Data analysis
All tests were done using R (version 3.6.1) and RStudio (1.2.1335). Graphs were created with the ggplot2 package in all cases (Wickham, 2016). As the data was not normally distributed, generalized linear mixed models (GLMM) were used with the appropriate error structure for analyzing the fecundity data and sperm viability. In the first case, as the data suffered from an excess of zero counts, we used zero-inflation models as advised by Zuur and colleagues (Zuur et al., 2009). We modelled both the likelihood of sterile replicates as well as the number of offspring in one model, combining both a binomial and a count part (with a negative binomial distribution) in one model. This needed packages pscl (Jackman, 2017), lmtest (Zeileis and Hothorn, 2002) and glmmTMB (Brooks et al., 2017). The model contained the following factors: temperature, day and day2, as well as the interactions between temperature and day and temperature-day2. For the sperm viability analysis, we accounted for pseudoreplication as the sperm from the same male was measured in three time points. In this case, time point, and temperature were included in the model as fixed factors.
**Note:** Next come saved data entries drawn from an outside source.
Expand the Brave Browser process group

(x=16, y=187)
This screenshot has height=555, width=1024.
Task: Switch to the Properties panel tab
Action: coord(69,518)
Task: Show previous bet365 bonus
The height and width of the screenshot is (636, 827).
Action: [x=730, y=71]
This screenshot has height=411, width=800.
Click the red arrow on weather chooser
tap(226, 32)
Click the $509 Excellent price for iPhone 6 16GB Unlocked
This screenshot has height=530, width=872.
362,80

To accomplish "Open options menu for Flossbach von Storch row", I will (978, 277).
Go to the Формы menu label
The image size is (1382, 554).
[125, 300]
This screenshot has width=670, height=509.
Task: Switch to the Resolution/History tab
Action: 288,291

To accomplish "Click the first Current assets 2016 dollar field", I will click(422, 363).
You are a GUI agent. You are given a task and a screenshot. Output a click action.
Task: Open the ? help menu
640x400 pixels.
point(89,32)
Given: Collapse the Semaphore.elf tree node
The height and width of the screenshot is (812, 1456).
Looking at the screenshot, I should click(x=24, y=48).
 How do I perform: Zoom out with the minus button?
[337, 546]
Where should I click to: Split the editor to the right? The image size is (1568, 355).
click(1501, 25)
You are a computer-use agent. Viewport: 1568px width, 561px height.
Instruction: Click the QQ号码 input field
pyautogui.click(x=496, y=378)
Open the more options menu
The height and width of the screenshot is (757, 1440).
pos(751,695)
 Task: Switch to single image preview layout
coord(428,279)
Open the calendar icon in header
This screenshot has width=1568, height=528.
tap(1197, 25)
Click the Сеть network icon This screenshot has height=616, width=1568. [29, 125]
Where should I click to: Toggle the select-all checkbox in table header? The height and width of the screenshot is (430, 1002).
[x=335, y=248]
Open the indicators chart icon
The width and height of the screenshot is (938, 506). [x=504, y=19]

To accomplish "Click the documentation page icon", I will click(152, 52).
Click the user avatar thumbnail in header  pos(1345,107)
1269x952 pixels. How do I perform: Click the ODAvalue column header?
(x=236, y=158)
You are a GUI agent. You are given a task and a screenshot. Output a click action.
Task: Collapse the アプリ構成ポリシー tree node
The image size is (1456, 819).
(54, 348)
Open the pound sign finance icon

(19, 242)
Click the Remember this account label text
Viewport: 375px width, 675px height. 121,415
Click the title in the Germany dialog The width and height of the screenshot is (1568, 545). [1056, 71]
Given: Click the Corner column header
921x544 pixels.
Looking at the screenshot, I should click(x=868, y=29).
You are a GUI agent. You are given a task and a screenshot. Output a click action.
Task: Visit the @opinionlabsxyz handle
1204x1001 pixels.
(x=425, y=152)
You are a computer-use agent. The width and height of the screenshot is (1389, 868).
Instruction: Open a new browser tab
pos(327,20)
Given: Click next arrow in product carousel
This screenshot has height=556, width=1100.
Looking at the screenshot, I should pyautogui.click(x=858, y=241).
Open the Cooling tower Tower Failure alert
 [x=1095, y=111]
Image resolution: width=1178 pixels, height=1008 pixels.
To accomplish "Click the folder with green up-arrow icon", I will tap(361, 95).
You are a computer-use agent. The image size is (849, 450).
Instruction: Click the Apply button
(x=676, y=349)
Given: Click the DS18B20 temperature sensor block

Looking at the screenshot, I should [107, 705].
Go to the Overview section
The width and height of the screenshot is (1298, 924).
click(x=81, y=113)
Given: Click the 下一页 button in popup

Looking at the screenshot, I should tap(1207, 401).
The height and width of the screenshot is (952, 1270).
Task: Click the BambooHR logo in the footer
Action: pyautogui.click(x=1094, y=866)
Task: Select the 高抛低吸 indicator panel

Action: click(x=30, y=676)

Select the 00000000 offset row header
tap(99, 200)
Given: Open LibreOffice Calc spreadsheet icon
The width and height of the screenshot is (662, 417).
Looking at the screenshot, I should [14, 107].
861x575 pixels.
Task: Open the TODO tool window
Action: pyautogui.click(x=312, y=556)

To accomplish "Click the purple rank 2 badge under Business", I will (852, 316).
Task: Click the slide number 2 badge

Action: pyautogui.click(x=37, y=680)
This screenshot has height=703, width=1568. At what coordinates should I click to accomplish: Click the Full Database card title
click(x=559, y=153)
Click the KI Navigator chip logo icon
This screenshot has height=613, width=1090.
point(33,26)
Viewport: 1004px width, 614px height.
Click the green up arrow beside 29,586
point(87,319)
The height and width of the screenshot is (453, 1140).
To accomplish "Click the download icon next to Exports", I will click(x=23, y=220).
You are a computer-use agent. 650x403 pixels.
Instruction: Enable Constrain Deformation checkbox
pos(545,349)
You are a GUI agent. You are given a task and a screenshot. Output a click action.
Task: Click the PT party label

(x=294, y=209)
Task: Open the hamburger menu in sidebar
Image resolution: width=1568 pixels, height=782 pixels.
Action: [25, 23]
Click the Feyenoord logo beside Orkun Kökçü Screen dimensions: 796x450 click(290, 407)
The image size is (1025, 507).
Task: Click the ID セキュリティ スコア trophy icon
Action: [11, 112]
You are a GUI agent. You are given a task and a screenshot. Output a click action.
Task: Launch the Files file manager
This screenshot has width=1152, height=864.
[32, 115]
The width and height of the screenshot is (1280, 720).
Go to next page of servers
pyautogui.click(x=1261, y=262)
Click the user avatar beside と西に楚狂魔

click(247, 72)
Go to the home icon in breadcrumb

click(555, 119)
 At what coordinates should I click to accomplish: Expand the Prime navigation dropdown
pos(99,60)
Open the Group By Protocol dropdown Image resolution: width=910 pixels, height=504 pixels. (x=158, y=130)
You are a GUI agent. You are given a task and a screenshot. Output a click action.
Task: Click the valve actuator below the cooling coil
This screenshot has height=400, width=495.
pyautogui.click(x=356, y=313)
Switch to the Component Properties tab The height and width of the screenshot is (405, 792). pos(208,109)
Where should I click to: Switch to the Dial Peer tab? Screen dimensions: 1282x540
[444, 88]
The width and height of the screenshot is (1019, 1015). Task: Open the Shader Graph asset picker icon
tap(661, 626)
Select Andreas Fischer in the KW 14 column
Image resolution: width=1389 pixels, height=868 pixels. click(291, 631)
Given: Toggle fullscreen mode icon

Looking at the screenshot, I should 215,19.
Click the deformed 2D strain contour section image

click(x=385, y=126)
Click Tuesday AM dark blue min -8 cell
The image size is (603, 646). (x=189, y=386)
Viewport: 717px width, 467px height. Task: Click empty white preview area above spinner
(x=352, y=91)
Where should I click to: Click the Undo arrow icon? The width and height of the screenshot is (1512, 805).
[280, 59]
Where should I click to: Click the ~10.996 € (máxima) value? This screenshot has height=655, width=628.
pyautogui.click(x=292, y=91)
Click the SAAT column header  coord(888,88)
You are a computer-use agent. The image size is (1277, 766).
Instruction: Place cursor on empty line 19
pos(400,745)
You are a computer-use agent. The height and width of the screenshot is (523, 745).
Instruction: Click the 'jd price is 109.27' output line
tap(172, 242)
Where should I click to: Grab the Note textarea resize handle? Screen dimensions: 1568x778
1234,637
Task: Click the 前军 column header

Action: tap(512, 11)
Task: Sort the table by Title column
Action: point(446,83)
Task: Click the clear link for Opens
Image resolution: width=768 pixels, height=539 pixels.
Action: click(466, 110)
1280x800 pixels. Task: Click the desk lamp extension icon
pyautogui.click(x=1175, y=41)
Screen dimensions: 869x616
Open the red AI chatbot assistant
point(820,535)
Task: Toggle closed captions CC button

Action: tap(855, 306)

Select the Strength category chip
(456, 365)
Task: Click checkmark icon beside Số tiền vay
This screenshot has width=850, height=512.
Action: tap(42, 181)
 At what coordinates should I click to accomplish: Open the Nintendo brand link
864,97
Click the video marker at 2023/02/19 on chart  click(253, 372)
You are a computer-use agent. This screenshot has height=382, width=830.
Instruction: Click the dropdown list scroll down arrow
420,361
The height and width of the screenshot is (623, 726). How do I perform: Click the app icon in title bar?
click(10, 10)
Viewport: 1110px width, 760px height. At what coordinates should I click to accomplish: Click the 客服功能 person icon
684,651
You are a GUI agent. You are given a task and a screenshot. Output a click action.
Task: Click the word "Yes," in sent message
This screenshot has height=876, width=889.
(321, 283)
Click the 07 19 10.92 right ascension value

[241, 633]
Fertility in the fecundity assay, male organ size (wing length, AG and SV size), the egg-to-adult survival as well as the behavior in the sperm competition experiment were analyzed with generalized linear models (glm) with the appropriate error structure and correction for overdispersion using the quasi-extension if necessary. Significance of factors was tested through an analysis of deviance by subtracting a factor from the full model and tested with an F - or Chi-square distribution as appropriate for the error structure (Crawley, 2007). We present models with only the retained significant factors. Most of the statistical analysis were done in two different ways: in the first case, all five treatments (developmental temperature and opportunity to recover or not) were considered separately by coding them as five different treatments. In the second approach we instead included larval temperature and recovery as different factors, but this precluded us from using data from control males, allowing comparisons only among heat-challenged males. As control males both remained at their developmental temperature and were ‘allowed’ to recover it was not possible to assign them to either level for the factor recovery and thus precluded us from coding this as two independent treatment factors with a full-factorial design. We report always the first approach unless the contrary is specified.
A Chi-square test was applied to analyze sperm presence in the SVs and the mating and remating rates in the sperm competition experiment (Dytham, 2011). Allometry between AG size and wing length was tested by using a regression. For that, both variables were converted into the same units (µm2) and the data was transformed to a log scale for the analysis (Shingleton et al., 2007). Day was included as a fixed factor in the model to account for the ontogenetic allometry.
Package multcomp (Hothorn et al., 2008) was used for the post-hoc comparison of wing length. Pairwise comparisons using t tests were used for analyzing differences between temperature treatments in the AG size.